Starting in June of 2018, it will finally be legal for women in Saudi Arabia to drive, according to CNN. This makes Saudi Arabia the last country to lift the ban on female drivers.
While the kingdom still unjustly forbids women from having the freedom to buy and sell property on their own or play on state-organized and national teams, this is a significant win for women in Saudia Arabia, as well as all over the world. Hopefully, it will lead to a domino effect of reforms.
Women who are caught driving in Saudi Arabia are arrested for defying the ban and encouraging other women to join them.
According to the New York Times, some female activists have even been fired from their jobs for driving. It doesn't matter to their employers that they are usually driving because they need to get to work.

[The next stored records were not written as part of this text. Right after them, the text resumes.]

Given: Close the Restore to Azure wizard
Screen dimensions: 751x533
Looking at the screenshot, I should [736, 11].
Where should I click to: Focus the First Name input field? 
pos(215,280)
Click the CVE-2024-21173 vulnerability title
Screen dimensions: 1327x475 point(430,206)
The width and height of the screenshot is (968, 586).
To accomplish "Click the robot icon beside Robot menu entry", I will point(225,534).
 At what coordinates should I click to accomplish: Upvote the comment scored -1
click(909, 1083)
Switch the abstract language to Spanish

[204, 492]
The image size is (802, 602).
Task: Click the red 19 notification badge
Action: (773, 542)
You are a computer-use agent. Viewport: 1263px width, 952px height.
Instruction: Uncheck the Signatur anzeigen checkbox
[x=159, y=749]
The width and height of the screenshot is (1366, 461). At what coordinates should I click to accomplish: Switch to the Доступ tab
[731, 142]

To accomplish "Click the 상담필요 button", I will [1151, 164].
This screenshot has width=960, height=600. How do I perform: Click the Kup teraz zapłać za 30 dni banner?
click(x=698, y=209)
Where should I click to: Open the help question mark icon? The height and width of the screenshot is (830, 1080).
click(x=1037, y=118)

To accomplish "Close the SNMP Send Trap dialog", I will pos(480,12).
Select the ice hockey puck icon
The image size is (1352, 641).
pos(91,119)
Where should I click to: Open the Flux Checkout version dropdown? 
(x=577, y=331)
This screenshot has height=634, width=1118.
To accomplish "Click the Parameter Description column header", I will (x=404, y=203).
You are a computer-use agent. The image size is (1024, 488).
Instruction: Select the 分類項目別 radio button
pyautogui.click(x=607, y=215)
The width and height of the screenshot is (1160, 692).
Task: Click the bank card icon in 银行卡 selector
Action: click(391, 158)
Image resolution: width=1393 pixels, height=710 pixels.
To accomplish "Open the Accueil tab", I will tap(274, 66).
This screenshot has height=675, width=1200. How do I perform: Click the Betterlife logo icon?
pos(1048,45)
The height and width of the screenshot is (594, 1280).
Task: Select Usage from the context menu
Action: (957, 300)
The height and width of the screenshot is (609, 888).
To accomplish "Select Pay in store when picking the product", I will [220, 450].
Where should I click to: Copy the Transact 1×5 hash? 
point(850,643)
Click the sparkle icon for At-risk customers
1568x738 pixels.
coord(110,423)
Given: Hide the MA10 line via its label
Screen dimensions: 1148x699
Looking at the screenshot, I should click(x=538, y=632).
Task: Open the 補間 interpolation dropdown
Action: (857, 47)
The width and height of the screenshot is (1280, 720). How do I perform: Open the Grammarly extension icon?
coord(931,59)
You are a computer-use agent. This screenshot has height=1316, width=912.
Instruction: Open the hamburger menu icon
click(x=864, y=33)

Not being allowed to drive makes it even more difficult than it already is for women to enter the workforce. If a woman cannot find a male relative to drive her to work, she must take a cab, further depleting the already unequal wages she is earning.
This ban has been a clear human rights violation meant to stifle women's autonomy in the region.
It has worked systemically in tandem with mandatory male guardianship to prevent women from having opportunities to pursue their careers and to live independently.
We're elated to see the ban lifted. Women in Saudi Arabia will finally be allowed to take much more control over their own lives. But there's still a long road ahead to eradicate the widespread oppression they continue to face. So let's continue to uplift female Saudi activist voices and fight for equal rights everywhere.